We obtained 10 years of recent global Twitter posts mentioning the pathogen with a total of 41,720 posts in 39 languages (81% English), 22,879 with geographic locations from 132 countries (Fig. 4a). Excluding Retweets and posts attributed to a single scholarly literature delivery service (EurekaMag) reduced this number to 11,570 posts. 7615 of these posts contained geographic location names. The mentioned locations included places from 107 distinct countries (Fig. 4b). Most topics produced with topic modeling described research advances (e.g., “potato disease potatoes resistant farmers crops help crop could new”, “effector rxlr host plant potato targets via avr3a immune effectors”) and general information about the disease (e.g., “potato Irish caused disease famine million crop cause blight Ireland”). However, a single frequent topic in 6.26% of posts identified potential disease occurrence reports. The topic modeling represented this topic by its 10 most probable words: “tomato potato found confirmed rt county growers disease strain reported”.

Figure 4
figure 4

Global distribution map of 10 years (2012–2022) of Twitter mentions of late blight and related terms (tomato blight, potato blight, tuber rot, foliar blight, and variations of descriptions of Phytophthora infestans. (a) EurekaMag posts excluded and Retweets included. Insert shows peak velocity of Tweets occurred in September 2020; (b) EurekaMag and Retweets excluded. Insert (bottom left) shows that peak volume of Tweets occurred in July 2013. The maps in Fig. 4 were created using the geopandas package (version 0.12.2, https://geopandas.org/en/stable/) in Python 3.10.9. The World Countries Generalized shapefile was obtained from ESRI (https://hub.arcgis.com/datasets/esri::world-countries-generalized/about, and used to create this map.

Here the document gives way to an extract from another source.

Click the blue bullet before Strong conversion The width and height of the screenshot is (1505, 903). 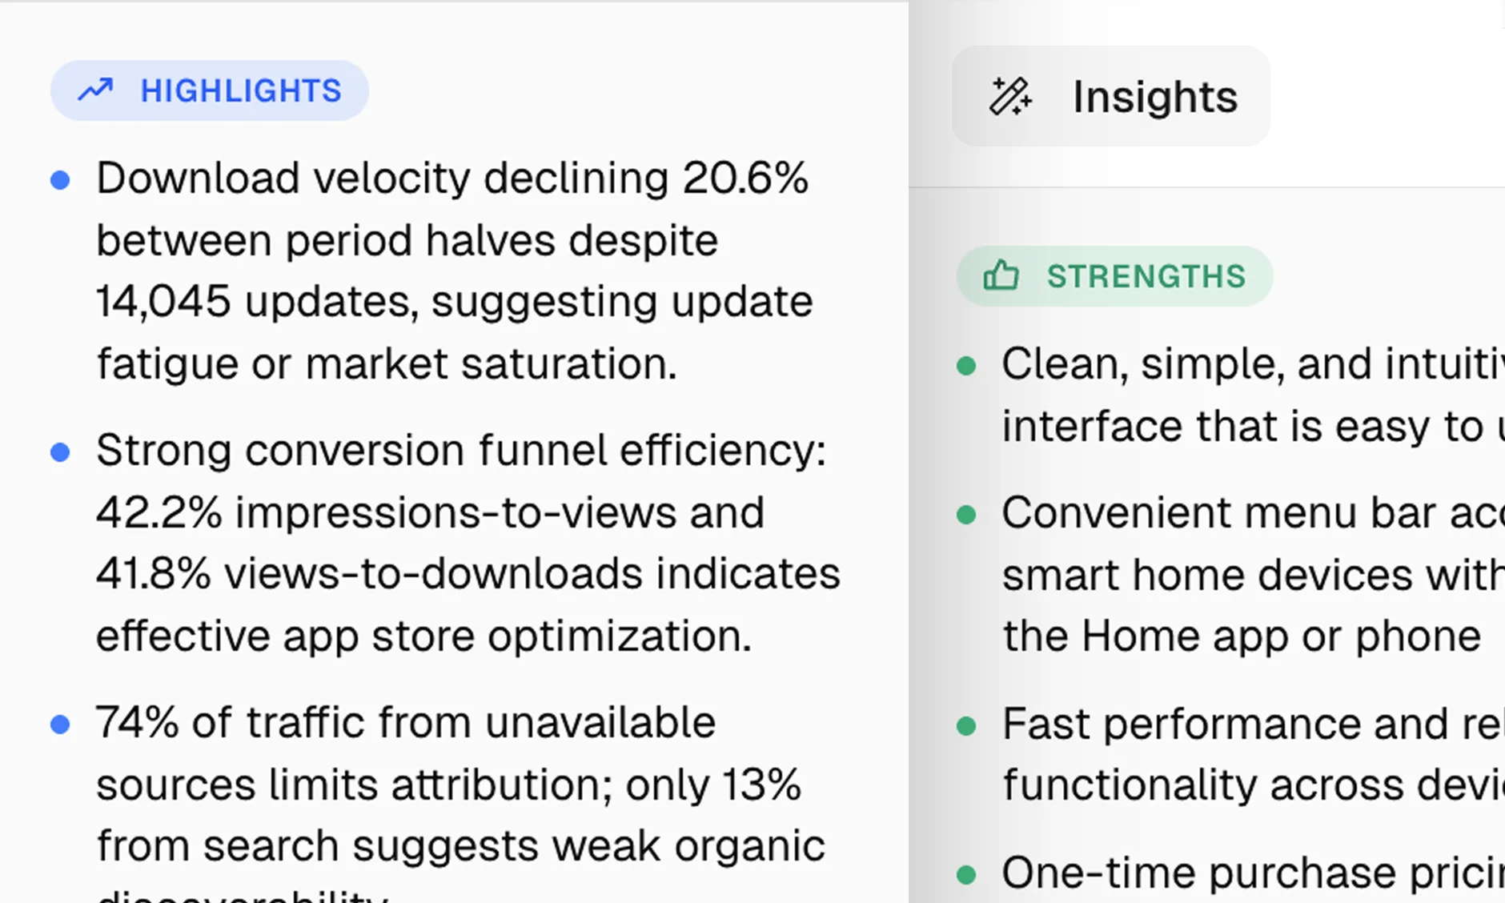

Further targeting this topic, we extracted example posts that included descriptions of late blight presence and the emergence of particular strains at specifically named locations (e.g., “Late blight found on potato in Adams County in central Wisconsin. Testing carried out by UW confirmed the strain was US-23.”) and used this topic to train supervised machine learning classification. Unique Tweets in all languages were translated to English and 285 were labeled (late blight report, yes/no) by authors. Text classification identified 1931 relevant posts that include reports of P. infestans.

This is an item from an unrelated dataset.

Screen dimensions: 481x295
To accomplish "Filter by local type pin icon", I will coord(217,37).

The geographic origin of the post is derived from a geolocation when provided by the user (0.05% of late blight posts) but for the remaining posts, we inferred this information from the user's profile or other heuristics at coarser geographic scales (i.e., state, country)40. However, the text content of posts contained additional, different, and more precise, geographic information useful in describing where an outbreak was occurring41,42. To this end, we applied a geoparsing pipeline using named entity recognition (NER) to extract locations from text classified as reports and using disambiguation to assign coordinates to the extracted locations.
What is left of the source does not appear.